The Art of Star Wars: The Last Jedi by Phil Szostak

Opening weekend has come and gone, and it’s officially the most divisive Star Wars movie in the franchise.  Even so, say what you will, there’s no denying The Last Jedi has some incredible visuals as a proper Star Wars film should.  And as we all know, nothing comes out of thin air.  From script to screen, the concept art helps to define the look of every aspect of the film from sets to costumes to vehicles and beyond.

I’m not going to sit here and blow smoke about this book.  I don’t have to.  The art speaks for itself.  Not only does it offer a context for what developed on screen, but it offers some clues as to what was abandoned.  For example, there’s a panel that asks the question as to whether or not a Sith’s Force ghost would glow red as a Jedi’s glows blue.  I realize the point of the movie was to undo 99% of what George Lucas put into place, but… c’mon.  Really?  This is how far they were going take it?  Whatever.  It didn’t happen.  And the art is beautiful and interesting all the same, which is the point of a book like this.  I don’t have a shot of that, so here are a couple more from the book just to get the point across.

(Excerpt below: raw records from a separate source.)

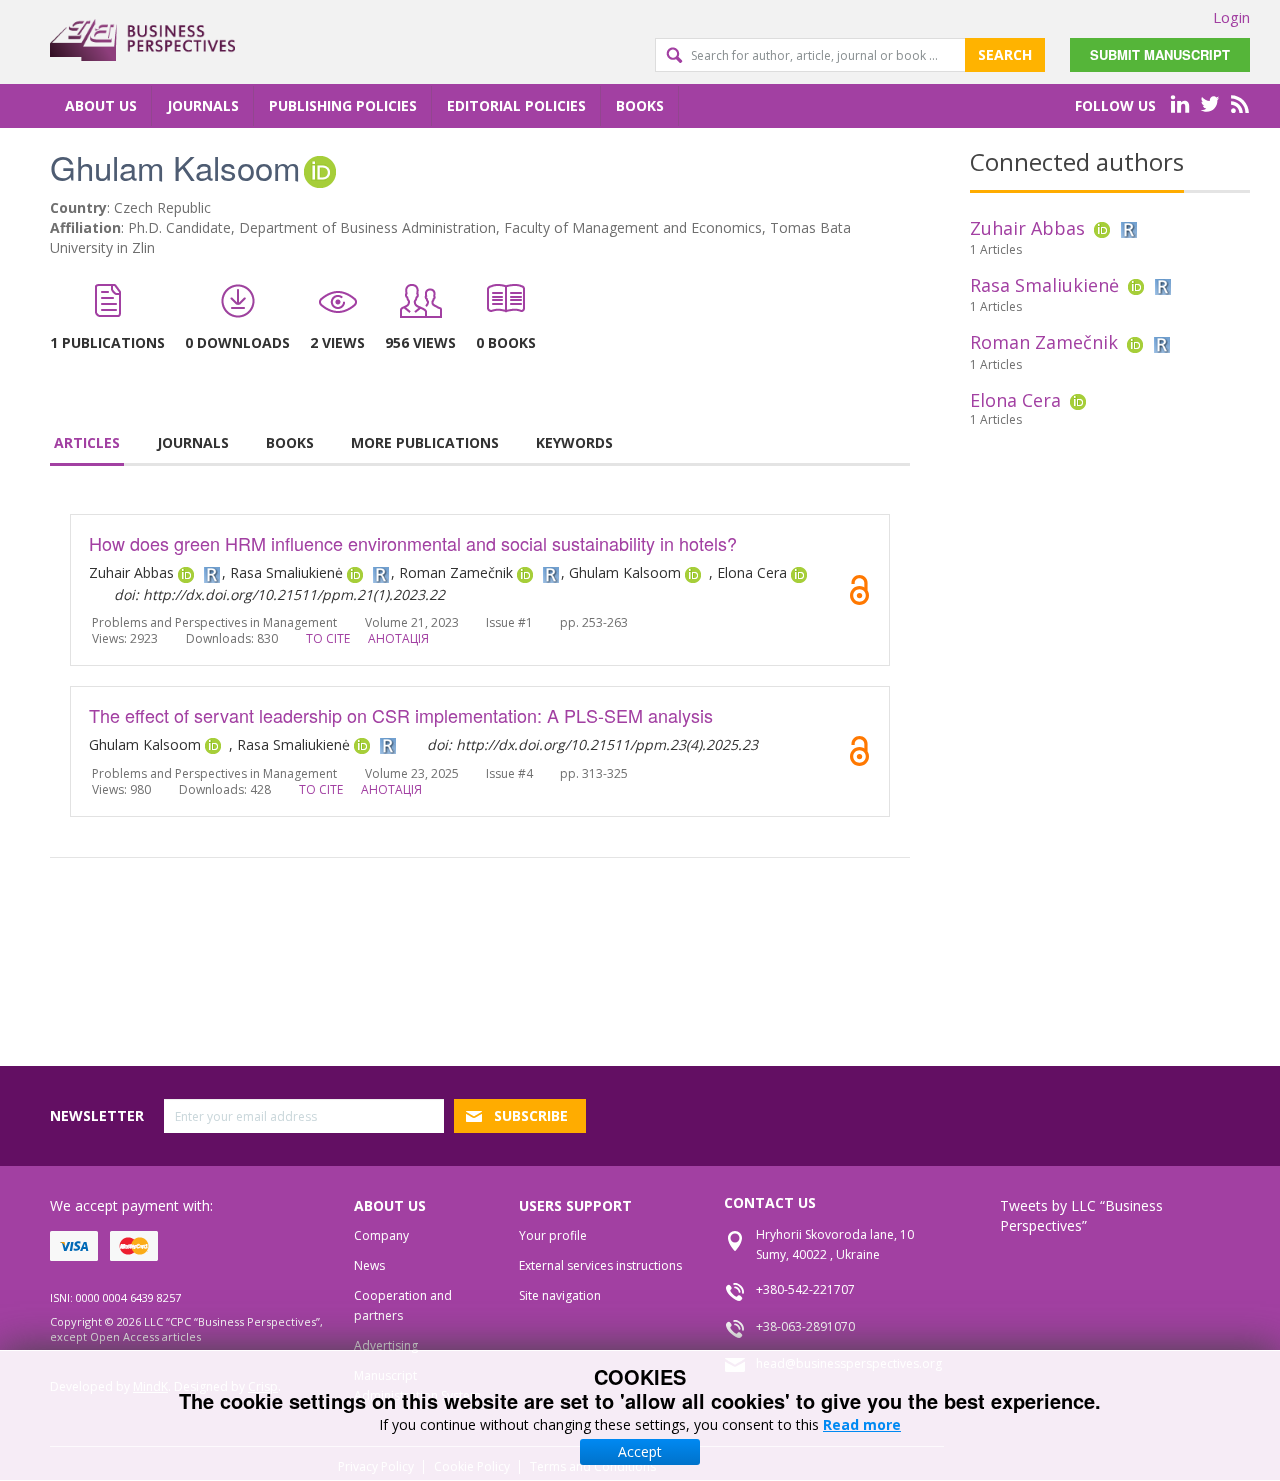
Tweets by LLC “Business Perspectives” (1081, 1215)
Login (1231, 17)
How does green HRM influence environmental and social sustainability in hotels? (413, 543)
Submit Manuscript (1160, 54)
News (369, 1265)
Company (381, 1235)
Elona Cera (1015, 400)
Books (640, 105)
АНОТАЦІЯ (398, 638)
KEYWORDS (574, 442)
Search (1005, 54)
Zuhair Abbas (1027, 228)
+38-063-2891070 (805, 1326)
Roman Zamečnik (1044, 342)
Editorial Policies (516, 105)
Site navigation (560, 1295)
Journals (203, 105)
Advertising (386, 1345)
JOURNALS (193, 442)
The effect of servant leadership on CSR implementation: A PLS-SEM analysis (401, 715)
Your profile (553, 1235)
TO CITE (328, 638)
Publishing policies (343, 105)
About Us (101, 105)
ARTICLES (87, 442)
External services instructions (600, 1265)
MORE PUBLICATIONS (425, 442)
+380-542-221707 (805, 1289)
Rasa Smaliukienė (1044, 285)
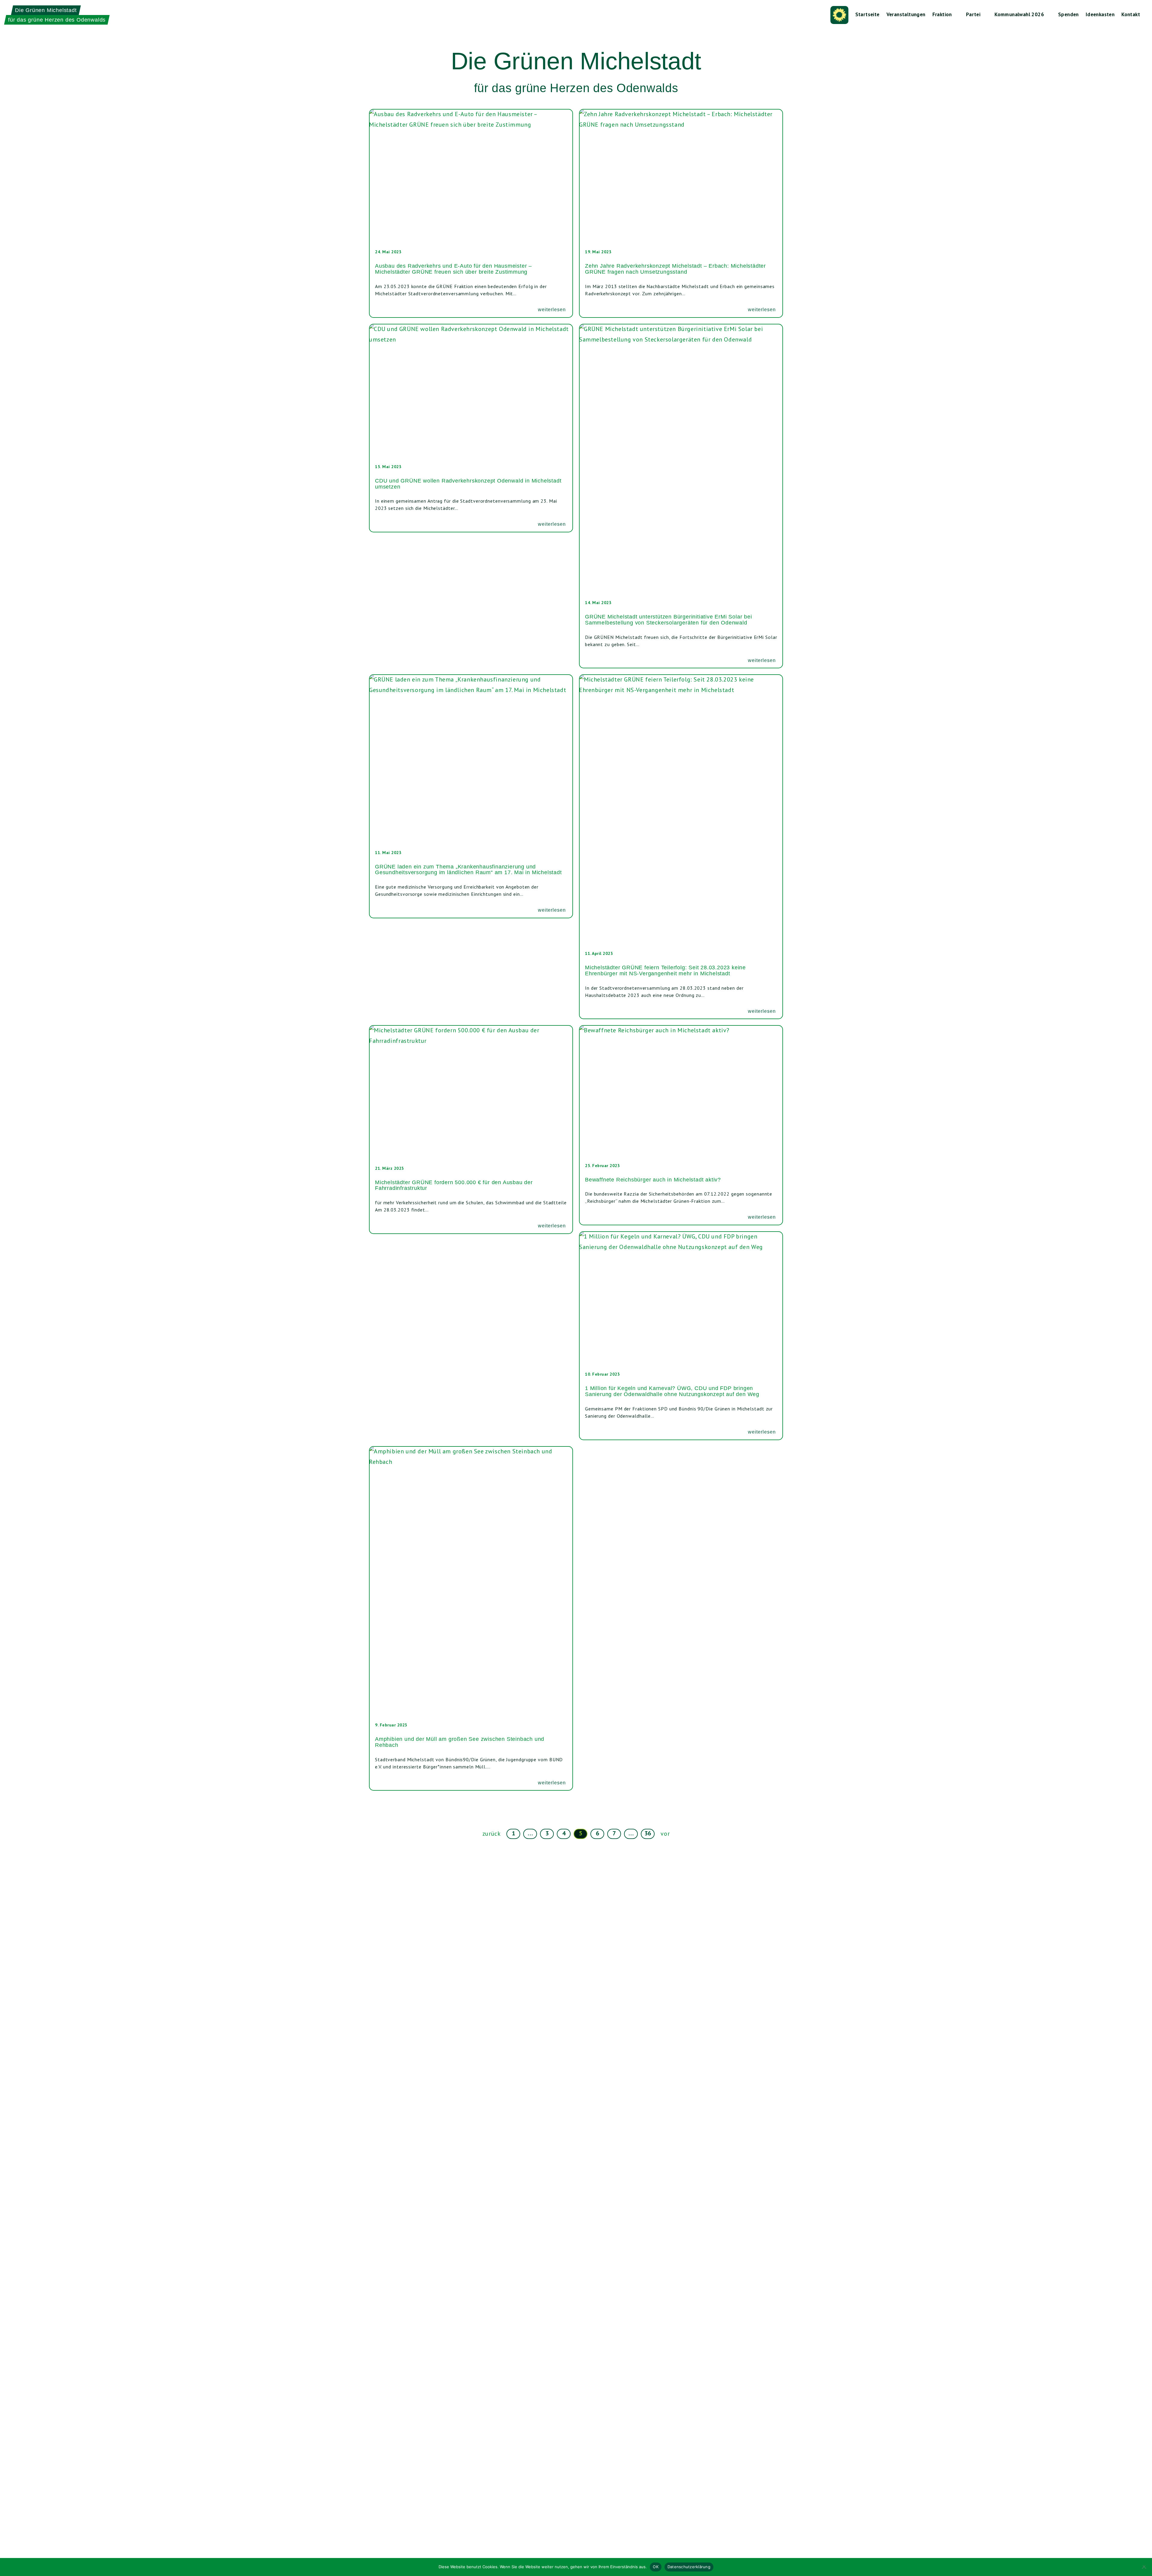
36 (647, 1833)
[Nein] (1145, 2567)
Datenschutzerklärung (689, 2566)
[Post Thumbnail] (471, 177)
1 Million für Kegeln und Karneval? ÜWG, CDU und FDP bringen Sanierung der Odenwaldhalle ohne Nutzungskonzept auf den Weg (672, 1391)
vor (665, 1833)
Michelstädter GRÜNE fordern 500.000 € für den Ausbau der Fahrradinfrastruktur (454, 1185)
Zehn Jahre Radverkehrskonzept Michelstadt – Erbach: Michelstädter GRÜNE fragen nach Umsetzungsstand (675, 269)
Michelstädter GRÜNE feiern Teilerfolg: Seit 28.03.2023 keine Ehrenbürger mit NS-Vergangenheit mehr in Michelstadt (665, 970)
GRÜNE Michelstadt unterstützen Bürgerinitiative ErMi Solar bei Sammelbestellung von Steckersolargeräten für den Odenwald (668, 620)
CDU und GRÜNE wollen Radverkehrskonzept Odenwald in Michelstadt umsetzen (468, 484)
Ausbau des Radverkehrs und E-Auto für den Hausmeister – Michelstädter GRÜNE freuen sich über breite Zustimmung (453, 269)
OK (655, 2566)
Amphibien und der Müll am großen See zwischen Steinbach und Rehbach (459, 1742)
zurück (491, 1833)
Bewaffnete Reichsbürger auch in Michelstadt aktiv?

I know, I know… as nice as those are, you just instinctively understand that everything else in this book is so much better.  And you’re right.  As gorgeous as these pieces are, most of the book is this good.  I can’t recommend this book enough for those who love Star Wars and/or concept art.  Like the film’s score, the art stands on its own as much as it works in conjunction with the final product.  It’s part of the fun to see how the creative process unfolds.